Elenco attività —
#1 Nel testo sulle neonate con anticorpi contro il Covid, quanto tempo dopo la prima dose di vaccino le due madri hanno ricevuto la seconda?
#2 Prosegui il testo sulle neonate con anticorpi contro il Covid dopo la sua ultima frase.

Blocco di testo —
- - - -

Due neonate hanno già sconfitto il Covid. Anna e Valentina presentano gli anticorpi contro il virus e sono venute al mondo pochi giorni fa, la prima il 9 e la seconda il 16 marzo, all'ospedale di Padova da due madri, entrambe medici, che erano state vaccinate durante la gravidanza. «Le due bimbe – dice Gianfranco Juric Jorizzo, responsabile dell'équipe di Medicina Prenatale dell'Ulss 6 – sono le prime in Italia nelle quali sono stati isolati gli anticorpi su sangue neonatale alla nascita. Infatti gli studi internazionali, ad oggi, si sono basati solamente sugli anticorpi del cordone ombelicale». C'era già stato un caso in Florida pochi giorni fa, ma questo è il primo in Italia.

Quando è avvenuta la scelta

Tutto è iniziato a fine dicembre 2020, quando ha preso il via la campagna vaccinale. In quanto professioniste sanitarie, ad Anna e Valeria è stata offerta la possibilità di ricevere l'antidoto. Le due sono state anche tra le prime donne in gravidanza a vaccinarsi. A sostenerle nella scelta sono stati i loro compagni, a loro volta medici. «Gli studi sono limitati, ma concordi – spiega Jorizzo – nel suggerire che non ci sono effetti collaterali sulla mamma e sul feto. La vaccinazione quindi potrebbe essere indicata, anche in gravidanza, nelle situazioni con fattori di rischio, come suggerito dalle Società di Ginecologia Italiane lo scorso 2 gennaio. Potenziali rischi e benefici devono essere valutati caso per caso e discussi con il proprio ginecologo. L'infezione con complicanze respiratorie da SARS-CoV-2 può determinare un serio pericolo per la donna gravida e il neonato».

Vaccino durante la gravidanza

La gestazione ha avuto un decorso regolare. Ad aver partorito due donne medico di Padova: Anna Parolo, immunologa dell'Ulss 6 Euganea, 36 anni, e Valeria Bernardi ginecologa di 37 anni. Entrambe le professioniste sanitarie, che non erano mai state contagiate dal virus, d'accordo con i compagni (anche loro dei sanitari) si sono sottoposte volontariamente a inizio gennaio alla prima dose di vaccino e, a distanza di tre settimane, alla seconda. E non hanno segnalato effetti collaterali dopo l'inoculazione del vaccino.

- - - -

Estratti dell'elenco —
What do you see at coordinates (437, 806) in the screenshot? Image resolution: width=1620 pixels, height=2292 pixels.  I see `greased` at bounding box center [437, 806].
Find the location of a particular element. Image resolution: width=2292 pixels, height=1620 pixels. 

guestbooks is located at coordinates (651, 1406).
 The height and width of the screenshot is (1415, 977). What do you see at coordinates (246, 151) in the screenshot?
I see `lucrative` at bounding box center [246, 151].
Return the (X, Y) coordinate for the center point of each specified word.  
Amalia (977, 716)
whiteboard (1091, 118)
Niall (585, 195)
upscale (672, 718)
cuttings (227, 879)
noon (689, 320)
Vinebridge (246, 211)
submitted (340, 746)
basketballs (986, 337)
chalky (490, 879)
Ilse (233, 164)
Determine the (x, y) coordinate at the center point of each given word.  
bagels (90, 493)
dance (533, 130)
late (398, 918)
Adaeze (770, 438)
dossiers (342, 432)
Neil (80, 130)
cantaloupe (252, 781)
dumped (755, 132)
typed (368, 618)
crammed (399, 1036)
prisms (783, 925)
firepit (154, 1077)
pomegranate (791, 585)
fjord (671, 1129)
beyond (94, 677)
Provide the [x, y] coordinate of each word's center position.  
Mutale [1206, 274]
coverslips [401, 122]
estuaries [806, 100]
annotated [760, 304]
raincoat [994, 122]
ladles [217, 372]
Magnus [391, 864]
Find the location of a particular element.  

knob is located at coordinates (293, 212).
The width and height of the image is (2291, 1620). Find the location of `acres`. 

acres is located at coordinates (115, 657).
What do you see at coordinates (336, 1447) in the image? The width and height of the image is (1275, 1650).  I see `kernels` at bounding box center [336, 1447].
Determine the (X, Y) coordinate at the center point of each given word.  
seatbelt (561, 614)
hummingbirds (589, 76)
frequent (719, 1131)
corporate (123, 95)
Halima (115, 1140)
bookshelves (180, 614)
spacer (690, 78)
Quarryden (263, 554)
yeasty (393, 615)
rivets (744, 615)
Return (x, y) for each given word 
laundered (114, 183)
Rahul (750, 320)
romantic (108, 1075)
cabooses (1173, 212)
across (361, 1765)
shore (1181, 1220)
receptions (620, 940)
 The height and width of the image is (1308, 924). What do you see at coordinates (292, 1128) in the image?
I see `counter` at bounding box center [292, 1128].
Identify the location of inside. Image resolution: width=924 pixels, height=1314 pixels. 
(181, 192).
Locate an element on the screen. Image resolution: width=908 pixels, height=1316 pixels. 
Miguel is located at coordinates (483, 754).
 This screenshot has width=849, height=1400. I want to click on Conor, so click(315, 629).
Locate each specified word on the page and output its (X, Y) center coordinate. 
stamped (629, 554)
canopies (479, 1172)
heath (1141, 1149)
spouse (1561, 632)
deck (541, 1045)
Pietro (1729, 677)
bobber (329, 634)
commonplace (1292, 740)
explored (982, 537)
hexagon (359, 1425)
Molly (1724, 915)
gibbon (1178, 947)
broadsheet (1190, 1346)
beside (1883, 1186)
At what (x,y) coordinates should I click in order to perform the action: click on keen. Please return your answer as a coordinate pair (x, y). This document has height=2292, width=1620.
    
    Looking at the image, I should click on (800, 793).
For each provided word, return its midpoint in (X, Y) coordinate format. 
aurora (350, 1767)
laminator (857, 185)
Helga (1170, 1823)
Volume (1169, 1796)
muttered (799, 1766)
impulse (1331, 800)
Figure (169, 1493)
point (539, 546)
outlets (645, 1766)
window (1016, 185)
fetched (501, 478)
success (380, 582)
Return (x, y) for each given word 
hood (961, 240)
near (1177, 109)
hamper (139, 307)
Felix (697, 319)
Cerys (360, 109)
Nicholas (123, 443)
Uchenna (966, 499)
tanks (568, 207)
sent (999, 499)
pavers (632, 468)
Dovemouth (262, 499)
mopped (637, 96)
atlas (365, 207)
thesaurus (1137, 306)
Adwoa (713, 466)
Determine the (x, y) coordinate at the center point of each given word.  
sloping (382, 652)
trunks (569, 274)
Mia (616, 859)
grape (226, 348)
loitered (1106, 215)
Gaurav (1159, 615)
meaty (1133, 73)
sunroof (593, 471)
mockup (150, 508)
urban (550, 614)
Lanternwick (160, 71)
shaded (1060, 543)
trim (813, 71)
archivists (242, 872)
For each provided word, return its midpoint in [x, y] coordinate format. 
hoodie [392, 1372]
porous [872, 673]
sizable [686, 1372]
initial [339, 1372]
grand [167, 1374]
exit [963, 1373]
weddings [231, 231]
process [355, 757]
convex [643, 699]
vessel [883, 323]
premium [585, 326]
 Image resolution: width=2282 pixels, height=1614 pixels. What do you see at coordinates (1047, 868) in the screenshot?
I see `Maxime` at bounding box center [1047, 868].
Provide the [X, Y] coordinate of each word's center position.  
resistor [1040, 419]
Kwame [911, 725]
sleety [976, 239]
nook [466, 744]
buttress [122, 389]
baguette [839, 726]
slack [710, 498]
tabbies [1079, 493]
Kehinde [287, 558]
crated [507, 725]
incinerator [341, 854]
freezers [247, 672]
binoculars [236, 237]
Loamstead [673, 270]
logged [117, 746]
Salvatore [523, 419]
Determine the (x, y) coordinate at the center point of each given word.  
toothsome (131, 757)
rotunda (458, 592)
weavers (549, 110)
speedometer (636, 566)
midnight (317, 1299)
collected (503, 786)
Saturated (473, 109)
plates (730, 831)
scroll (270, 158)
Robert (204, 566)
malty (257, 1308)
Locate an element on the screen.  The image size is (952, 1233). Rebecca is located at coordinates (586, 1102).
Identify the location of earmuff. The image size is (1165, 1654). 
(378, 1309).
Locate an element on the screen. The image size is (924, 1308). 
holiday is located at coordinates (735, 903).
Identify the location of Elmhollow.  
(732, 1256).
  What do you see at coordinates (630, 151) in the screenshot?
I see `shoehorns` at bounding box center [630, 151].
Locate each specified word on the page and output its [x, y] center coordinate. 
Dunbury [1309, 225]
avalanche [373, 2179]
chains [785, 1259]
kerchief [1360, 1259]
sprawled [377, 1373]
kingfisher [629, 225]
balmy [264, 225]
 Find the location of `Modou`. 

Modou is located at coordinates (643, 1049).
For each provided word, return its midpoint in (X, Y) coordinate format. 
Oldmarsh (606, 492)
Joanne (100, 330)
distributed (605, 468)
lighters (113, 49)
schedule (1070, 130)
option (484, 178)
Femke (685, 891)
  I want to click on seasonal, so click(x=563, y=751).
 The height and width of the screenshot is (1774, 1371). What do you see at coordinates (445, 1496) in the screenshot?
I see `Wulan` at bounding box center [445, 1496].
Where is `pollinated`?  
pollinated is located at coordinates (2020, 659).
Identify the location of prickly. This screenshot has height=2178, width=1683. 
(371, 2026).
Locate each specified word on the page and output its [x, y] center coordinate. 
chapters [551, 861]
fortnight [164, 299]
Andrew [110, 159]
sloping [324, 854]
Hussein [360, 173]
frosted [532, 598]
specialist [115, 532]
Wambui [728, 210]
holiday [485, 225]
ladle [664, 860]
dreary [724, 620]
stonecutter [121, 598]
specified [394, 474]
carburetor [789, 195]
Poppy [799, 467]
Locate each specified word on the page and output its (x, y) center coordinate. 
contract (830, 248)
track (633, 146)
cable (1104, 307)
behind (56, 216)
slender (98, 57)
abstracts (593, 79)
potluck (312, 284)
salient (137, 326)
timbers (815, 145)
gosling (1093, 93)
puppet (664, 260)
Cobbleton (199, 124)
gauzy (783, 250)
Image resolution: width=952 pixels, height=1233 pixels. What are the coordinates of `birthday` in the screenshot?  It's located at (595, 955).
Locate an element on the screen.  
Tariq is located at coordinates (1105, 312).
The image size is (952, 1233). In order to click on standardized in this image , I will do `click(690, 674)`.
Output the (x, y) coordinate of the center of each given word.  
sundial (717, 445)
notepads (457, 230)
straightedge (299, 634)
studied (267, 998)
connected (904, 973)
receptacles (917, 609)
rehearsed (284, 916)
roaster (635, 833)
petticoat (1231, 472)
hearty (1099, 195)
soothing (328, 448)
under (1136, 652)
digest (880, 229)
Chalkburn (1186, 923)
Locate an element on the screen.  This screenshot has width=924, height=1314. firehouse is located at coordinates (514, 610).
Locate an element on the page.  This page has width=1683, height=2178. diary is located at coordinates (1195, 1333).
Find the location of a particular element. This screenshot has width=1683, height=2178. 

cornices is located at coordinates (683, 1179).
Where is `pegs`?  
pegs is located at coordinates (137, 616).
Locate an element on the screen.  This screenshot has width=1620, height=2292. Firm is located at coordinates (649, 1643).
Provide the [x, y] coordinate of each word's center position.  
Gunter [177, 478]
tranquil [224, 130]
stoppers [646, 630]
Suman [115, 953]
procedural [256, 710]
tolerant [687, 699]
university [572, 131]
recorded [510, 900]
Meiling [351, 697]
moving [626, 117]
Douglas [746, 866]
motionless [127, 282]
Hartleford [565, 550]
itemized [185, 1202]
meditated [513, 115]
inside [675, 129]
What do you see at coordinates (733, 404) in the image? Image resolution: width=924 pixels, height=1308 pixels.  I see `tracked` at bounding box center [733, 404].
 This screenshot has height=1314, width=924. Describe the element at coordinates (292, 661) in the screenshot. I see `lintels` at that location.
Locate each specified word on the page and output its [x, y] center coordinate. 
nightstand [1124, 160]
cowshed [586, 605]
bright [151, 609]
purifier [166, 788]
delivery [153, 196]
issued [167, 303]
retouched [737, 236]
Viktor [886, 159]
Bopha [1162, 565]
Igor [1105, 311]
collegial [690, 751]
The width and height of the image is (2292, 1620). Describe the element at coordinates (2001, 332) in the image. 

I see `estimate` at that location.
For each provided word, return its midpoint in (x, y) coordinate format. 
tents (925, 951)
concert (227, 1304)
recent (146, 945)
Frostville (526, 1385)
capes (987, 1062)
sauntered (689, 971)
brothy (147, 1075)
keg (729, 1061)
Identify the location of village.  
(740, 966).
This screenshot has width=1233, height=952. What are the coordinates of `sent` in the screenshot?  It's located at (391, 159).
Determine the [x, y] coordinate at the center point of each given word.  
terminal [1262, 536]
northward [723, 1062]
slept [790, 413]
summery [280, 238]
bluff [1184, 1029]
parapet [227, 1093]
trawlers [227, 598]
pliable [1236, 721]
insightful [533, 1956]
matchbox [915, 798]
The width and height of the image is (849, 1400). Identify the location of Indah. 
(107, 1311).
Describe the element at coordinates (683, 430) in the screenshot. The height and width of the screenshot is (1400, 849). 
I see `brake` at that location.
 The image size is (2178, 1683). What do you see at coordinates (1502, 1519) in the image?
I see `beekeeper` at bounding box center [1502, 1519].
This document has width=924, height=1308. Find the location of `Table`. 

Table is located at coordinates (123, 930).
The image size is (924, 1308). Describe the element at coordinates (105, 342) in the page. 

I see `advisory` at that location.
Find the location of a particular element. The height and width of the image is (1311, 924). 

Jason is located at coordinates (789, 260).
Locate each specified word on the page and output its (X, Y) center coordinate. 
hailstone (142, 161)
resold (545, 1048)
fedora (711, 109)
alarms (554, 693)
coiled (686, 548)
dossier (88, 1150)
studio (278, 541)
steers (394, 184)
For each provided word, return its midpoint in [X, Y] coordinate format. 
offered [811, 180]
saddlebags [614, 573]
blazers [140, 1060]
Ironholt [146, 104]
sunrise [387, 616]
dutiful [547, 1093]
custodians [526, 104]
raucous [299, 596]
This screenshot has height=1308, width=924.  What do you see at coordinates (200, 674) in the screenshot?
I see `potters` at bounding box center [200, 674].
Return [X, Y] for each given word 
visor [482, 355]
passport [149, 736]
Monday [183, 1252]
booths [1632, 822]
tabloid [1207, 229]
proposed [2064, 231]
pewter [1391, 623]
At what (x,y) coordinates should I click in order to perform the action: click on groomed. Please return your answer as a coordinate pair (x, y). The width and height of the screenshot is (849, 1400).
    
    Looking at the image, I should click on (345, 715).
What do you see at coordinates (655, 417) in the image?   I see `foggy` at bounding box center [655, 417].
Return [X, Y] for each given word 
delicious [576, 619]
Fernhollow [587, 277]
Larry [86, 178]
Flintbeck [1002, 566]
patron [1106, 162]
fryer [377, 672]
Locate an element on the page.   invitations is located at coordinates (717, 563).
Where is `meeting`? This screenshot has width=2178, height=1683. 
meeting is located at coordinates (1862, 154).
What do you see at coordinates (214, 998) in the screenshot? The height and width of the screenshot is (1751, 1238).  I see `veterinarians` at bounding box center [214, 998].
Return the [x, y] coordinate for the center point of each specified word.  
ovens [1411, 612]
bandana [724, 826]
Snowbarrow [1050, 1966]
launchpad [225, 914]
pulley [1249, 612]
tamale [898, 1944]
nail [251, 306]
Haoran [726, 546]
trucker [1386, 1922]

- - - -

Risposte per attività —
#1 Tre settimane dopo la prima.

#2
La scelta discussa

Come si legge sul profilo Facebook della Ulss 6, «le mamme hanno discusso con gli esperti dell’équipe del nostro del servizio di Medicina Prenatale, fra cui la dottoressa Kimta Ngaradoumbe Nanhornguè, sull’opportunità della vaccinazione in relazione al loro rischio lavorativo, personale e della salute fetale». E poi ancora: «A sostenerle in questa scelta anche i loro compagni, entrambi professionisti sanitari. Preziosa anche la collaborazione con il dottor Roberto Rigoli, direttore della Microbiologia dell’Ospedale Ca’ Foncello di Treviso, e del professor Fausto Baldanti, direttore della Virologia molecolare del Policlinico San Matteo di Pavia». Le neonate, che alla nascita pesavano circa 3 kg, stanno bene, sono a casa e vengono allattate esclusivamente al seno.

La mamma: «Felice per mia figlia»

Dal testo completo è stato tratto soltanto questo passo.